L’incendie de la cathédrale de Chartres
L'incendie de la cathédrale de Chartres par François Pernot
Que le lecteur se rassure, l’incendie qui est ici raconté ne date pas d’hier ni d’aujourd’hui, mais de… 1836. Le récit de cette catastrophe, alors que celle de Notre-Dame de Paris vient d’être en quelque sorte effacée, présente des similitudes dans le déroulement, les dégâts terribles, et la manière dont elle fut surmontée.
Un soir de juin 1836
Le feu a été constaté par des ouvriers qui travaillaient sur le toit, vers 15h30 ce samedi 4 juin. Dès l’alerte donnée, les secours s’organisent, d’abord avec des seaux, puis à l’aide de pompes. Mais sous l’action du vent, le feu finit par s’étendre à toute la toiture, la « forêt » de bois de châtaignier. Vers 19h00, il faut bien constater qu’elle est perdue.
Des retombées de flammèches et de débris enflammés obligent à couvrir les toits environnants avec des couvertures humides et à inonder les maisons. Tout le monde s’affaire pour apporter de l’eau dans des cuves ou des tonneaux. C’est alors que le feu envahit le clocher nord, faisant ruisseler le plomb. Des pièces de bois et de fer tombent dans le chœur de la cathédrale.
Vers 22h00, l’incendie gagne la charpente de la tour sud qui finit par s’écrouler vers 2h00 du matin. Toute la nuit, les pompiers des communes environnantes se sont relayés avec de nouvelles pompes, et des chaînes humaines se sont formées qui se battront avec le feu jusqu’à 10h00 du matin, le 5 juin, qui voit le feu s’arrêter pour laisser la place à des décombres.
Le préfet dresse un premier constat : la charpente de la nef est détruite, ainsi que l’intérieur du clocher nord et la charpente du clocher sud ; le plomb des couvertures et plusieurs cloches ont fondu.

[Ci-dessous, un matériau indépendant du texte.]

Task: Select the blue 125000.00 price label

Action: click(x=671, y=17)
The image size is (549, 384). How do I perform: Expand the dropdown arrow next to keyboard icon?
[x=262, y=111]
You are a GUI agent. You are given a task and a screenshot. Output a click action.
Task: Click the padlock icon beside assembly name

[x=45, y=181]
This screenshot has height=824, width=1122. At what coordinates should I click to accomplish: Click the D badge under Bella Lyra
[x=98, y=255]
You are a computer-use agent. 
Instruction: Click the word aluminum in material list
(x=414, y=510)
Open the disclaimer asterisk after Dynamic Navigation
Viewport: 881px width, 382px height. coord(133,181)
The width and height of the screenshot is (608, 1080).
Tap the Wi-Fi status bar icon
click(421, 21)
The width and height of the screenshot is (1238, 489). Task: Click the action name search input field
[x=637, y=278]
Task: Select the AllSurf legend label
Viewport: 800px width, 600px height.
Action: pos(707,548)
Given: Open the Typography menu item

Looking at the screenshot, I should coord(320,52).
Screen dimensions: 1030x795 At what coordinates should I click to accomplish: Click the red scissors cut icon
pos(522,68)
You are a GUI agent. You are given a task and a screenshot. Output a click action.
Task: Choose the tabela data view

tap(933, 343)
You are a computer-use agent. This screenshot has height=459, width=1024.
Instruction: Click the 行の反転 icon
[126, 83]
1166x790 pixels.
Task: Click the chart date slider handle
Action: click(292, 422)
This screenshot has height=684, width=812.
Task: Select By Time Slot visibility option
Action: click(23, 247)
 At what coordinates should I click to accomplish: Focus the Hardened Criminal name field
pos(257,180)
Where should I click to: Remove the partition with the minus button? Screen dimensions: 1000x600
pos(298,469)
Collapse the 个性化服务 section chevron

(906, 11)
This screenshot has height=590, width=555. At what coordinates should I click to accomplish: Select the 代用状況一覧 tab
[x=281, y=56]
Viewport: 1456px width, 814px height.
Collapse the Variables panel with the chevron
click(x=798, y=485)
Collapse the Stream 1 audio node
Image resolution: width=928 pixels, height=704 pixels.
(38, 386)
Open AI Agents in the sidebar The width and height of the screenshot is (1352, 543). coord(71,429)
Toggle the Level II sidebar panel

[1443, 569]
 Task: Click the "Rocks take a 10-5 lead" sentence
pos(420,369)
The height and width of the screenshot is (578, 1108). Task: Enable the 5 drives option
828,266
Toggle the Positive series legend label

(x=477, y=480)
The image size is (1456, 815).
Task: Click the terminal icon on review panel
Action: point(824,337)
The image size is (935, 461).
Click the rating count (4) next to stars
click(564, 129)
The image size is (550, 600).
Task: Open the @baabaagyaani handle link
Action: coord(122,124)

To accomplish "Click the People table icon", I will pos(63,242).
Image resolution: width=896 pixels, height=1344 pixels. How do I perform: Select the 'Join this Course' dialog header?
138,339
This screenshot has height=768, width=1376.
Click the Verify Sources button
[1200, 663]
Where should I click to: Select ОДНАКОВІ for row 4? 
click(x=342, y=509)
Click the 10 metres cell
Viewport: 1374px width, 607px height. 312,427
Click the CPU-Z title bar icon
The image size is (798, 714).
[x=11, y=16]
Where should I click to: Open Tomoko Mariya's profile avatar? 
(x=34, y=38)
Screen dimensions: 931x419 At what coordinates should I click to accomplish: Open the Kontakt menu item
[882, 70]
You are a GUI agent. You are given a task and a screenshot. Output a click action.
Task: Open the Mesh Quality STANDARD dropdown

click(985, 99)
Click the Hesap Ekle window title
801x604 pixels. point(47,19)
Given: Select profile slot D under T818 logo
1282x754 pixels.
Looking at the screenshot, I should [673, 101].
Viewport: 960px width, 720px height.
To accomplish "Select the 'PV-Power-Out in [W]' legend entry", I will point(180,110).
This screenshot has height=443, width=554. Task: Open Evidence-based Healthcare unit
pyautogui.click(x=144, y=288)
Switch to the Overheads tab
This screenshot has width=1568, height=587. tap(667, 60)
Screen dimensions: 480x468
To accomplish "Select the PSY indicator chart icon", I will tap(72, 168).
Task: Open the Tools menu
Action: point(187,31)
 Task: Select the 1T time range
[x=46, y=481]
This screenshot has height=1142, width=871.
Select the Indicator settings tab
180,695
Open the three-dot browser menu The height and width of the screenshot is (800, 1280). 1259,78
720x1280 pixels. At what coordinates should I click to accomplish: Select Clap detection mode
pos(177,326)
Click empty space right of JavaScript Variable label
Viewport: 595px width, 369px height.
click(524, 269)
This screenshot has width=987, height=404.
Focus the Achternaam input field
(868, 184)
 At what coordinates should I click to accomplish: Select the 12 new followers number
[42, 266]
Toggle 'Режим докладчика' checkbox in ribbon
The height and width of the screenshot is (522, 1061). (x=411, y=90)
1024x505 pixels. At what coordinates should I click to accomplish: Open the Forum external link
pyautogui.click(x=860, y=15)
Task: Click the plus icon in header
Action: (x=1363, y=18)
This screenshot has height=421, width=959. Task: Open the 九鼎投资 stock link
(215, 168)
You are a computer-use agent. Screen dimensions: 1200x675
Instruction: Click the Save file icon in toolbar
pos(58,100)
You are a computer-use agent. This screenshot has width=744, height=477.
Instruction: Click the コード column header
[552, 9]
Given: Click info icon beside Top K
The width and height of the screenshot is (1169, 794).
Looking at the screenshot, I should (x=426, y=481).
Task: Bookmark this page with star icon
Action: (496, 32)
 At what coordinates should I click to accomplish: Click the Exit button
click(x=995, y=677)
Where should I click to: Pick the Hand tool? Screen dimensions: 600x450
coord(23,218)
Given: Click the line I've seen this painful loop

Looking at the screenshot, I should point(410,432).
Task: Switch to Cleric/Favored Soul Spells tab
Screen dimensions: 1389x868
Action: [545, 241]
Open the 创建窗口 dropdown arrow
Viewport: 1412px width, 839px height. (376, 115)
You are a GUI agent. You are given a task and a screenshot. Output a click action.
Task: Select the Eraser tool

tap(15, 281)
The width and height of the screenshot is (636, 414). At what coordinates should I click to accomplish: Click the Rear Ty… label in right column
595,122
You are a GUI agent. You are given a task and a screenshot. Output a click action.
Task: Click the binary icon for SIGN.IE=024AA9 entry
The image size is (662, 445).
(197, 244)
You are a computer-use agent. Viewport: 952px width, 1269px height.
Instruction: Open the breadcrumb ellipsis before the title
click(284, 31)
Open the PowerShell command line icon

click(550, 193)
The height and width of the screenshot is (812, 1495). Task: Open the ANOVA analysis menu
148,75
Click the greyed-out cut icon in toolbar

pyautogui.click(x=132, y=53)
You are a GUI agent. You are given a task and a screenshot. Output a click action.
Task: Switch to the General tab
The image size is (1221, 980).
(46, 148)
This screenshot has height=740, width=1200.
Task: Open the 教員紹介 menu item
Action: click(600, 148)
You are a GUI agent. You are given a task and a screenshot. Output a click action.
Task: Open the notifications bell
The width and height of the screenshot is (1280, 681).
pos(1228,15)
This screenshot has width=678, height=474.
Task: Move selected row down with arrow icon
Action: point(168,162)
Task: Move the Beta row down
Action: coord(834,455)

Les bas-côtés apparaissent comme réparables, et le beffroi ainsi que l’intérieur de l’église sont conservés.
L’enquête établira que les plombiers qui travaillaient près de la charpente avaient posé leur « cagnard » – sorte de réchaud utilisé en plomberie – près d’une porte ouverte, et qu’un fort courant d’air a projeté des étincelles vers la charpente.
Financement des réparations
Le 7 juin, le ministre de la Justice et des Cultes, Paul-Jean Sauzet dépose un « projet de loi » pour obtenir un crédit de 400 000 F pour la réparation de la cathédrale. Puisque l’Etat, depuis la Révolution, est le propriétaire des cathédrales, c’est lui qui paiera. Dans un premier temps, les réparations et une couverture provisoire en planches sont évalués à 200 000 F.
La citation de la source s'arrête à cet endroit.